Vetrano purchased an extra generator for Hurricane Sandy but as it turned out, didn't really need it. While 90 percent of the town was cut off from power for the majority of the week after the storm, the main businesses centers of Ledyard and Gales Ferry remained online.
Vetrano said he checked in on the restaurant every couple of hours during the storm and may have lost power for 30 mins. Whereas last year, he was running off a generator for six days, had to throw out his seafood and shellfish inventory and made two trips a day to his restaurant in Westerly for pizza dough and ingredients.
He said it was pretty tough working around the coolers he had set up and the decreased electricity. He said he only sold pizza in order to conserve electricity.
"We almost ran out of cheese last year," he said. "We were so lucky this year."
This week, Vetrano was behind the counter throwing dough and taking orders alongside his staff. As he hustled to tune into the Cartoon Network for a young customer, he took special requests from customers hungry for a hot meal and a warm place to sit.
"You want extra clams on that," he asked one customer craving clams in white sauce on linguine. "I'll make it special for you."
Star Wood Market is another business that completely escaped the predicted disaster that was Hurricane Sandy. Last year, owner Stephen Wood said the store threw out thousands of dollars worth of inventory after being on a generator for six days last year.

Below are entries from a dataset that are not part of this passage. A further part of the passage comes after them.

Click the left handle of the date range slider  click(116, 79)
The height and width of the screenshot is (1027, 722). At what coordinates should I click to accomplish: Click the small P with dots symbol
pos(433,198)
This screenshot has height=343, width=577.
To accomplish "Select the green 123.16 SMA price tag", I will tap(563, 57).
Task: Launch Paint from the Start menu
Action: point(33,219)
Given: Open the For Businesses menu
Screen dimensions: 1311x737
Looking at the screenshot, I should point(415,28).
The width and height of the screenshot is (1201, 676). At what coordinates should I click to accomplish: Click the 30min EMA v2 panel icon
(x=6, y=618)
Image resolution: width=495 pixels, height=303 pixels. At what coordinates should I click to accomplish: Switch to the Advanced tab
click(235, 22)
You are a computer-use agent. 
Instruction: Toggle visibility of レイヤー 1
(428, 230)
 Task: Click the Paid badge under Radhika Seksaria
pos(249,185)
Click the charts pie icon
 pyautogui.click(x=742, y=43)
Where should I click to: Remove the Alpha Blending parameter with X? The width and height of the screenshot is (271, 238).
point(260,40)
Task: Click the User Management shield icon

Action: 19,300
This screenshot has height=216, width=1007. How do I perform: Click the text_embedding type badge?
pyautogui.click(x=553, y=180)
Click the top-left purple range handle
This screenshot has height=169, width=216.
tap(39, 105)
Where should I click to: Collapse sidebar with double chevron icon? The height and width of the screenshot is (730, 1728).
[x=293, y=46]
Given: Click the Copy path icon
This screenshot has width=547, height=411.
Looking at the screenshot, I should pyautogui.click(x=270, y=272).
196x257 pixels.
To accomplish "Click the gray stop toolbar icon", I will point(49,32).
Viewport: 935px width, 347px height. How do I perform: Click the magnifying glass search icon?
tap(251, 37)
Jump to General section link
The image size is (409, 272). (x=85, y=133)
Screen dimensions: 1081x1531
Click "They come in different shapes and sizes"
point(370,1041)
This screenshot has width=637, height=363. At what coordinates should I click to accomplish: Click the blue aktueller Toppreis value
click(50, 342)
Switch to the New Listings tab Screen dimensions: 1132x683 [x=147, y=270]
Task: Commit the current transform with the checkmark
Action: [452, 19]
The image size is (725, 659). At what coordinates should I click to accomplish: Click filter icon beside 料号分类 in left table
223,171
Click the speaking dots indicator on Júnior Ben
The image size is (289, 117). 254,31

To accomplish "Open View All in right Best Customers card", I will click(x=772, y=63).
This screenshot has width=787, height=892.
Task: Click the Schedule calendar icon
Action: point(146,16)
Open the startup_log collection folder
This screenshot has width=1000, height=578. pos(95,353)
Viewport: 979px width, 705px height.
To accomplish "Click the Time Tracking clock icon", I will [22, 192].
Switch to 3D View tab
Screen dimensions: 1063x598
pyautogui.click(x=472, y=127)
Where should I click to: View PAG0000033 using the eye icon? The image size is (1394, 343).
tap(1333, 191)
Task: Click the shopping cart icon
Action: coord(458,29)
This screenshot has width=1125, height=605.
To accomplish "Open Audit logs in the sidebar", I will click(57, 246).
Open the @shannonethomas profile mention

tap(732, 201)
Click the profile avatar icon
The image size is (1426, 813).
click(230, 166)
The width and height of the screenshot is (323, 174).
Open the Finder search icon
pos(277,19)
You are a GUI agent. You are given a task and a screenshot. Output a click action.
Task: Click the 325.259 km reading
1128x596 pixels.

the diner by Holdridge's, was also on generator power for a few days last year after Irene but this year, they didn't lose power and customers were grateful.
"We've been doing weekend numbers this week," said head cook Troy Linsley. "We're a lot busier than normal."
Linsley said the restaurant bought an extra generator for Hurricane Sandy but never had to use it.
"We ran out of breakfast food before 11 a.m.," he said of the restaurant that is supposed to serve breakfast until closing at 2 p.m. "We were slam packed all day."